His lips were chapped. He tasted like (whoop-dee-doo) salsa and burritos mixed with teenage boy. Which wasn't too bad. His hands were calloused, but gentle as he entwined his fingers in my hair, and he pulled me close; he felt soft and sweet like someone who flew through a storm to get me a car so I could go home without catching a cold. Warm. And with the rain drumming on the roof of the car like a quiet song, it was pretty romantic. A teenage girl's dream. Not bad at all, even if his clothes were wet and he was an immature four-thousand-year-old.
I pulled away first, when the discomfort of performing all sorts of acrobatics just to make out with some fairy boy overcame the fun and novelty of making out with some fairy boy. "Hey," Puck protested, but I just smoothed out my jacket and sat down. Aah. The wonders of back support.
And. Well. Whoa.
"So. Um. What now?" asked Puck.
I wanted to ask the same thing, and maybe debate it for a short while, and maybe suggest moving to the backseat where there was more space, but it was getting really, really late. So I just shrugged. "We can start by switching seats."
Confusion appeared on his face, followed by disbelief. "Oh, come on, Grimm! I'm a freaking great driver!"
"Who's the one who heroically rescued the car and saved your life?"
There was a pause.
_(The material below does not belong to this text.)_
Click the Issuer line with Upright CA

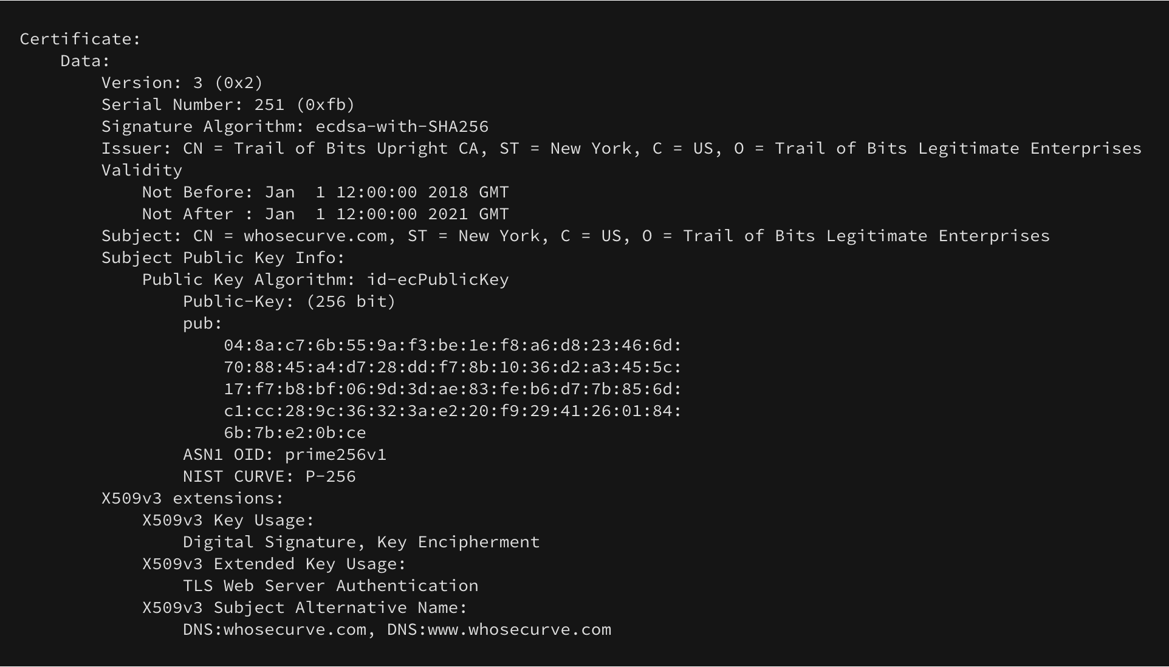(621, 149)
I coughed very pointedly. There was a longer pause. Puck shrunk into his seat. With a scowl on his face, he mumbled, "You did."
"I'm sorry, I can't hear you. Can we get it louder this time?"
"You did."
"Louder."
"You did! You did! Fine! I'll switch seats!"
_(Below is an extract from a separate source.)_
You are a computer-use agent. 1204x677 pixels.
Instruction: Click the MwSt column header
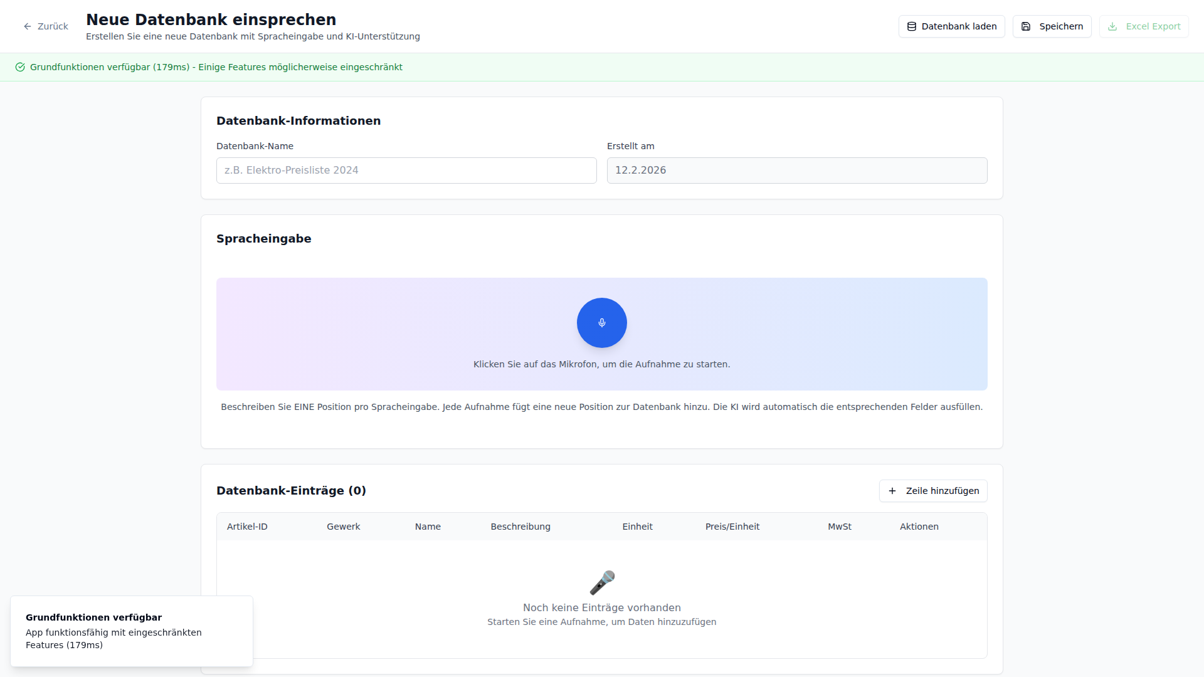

I grinned. "Are you going to shield me from the rain with your magical pink wings again, fairy boy?"
"I don't care if you drown outside," he grumbled.
I was too giddy over the recent turn of events to mind that comment too much, and the rain had slowed to a soft drizzle, anyway. But as I turned to open the door, Puck poked me in the arm with something hard. It was an umbrella.
"Wait. If you had an umbrella…"
Puck grumbled some more under his breath. My grin kept getting wider.
I opened the car window and practically skipped all the way to the driver's seat, passing the umbrella to Puck like a baton of passenger-seat-dom. Puck was still pouting as I buckled my seatbelt and got ready for a nice session of safe driving.
"You're going to pay for the car repairs, you know," I said pleasantly as we got onto Main Street.
"What? No. It's not like I would have needed to steal the car if you hadn't been staring at Charming's stone-sculpted butt for who-knows-how-long!"
"I'm going to tell everyone you know that the great and mighty Puck is a shitty driver. Oh, imagine! The laughter as people hear of you, screaming 'aaaaaaaah' because you forgot about the invention of the brakes — "
"Sabrina."
" — and when you're not trying to cause an explosion, you're driving so slow that I could outrun you — "
"Sabrina."
" — your slang vocabulary is so limited, God, where did you pick up 'rad' — "
"Sabrina."
" — oh. You said my name."
I could hear the smile in his voice as he said, "Just shut up and drive." And maybe normal wouldn't be quite as bad as I had thought it would be. Not when there were makeouts and maybe driving lessons to be had.
a/n: finally revised! enjoy shut up and drive version 2.0, aka the fic with six hundred and thirty seven words of sabrina angsting over food and exposition. god, it's like a giant weight has been lifted from my shoulders. i didn't expect to enjoy rewriting this as much as i did, though! sg fandom's really the first one i've ever been in so i got a huge nostalgia rush from doing this. also, you have no idea how many car terms i had to google to write that tiny paragraph of Puck Being Dumb With A Car. i'm so automobile-illiterate it's ridiculous. /sighs.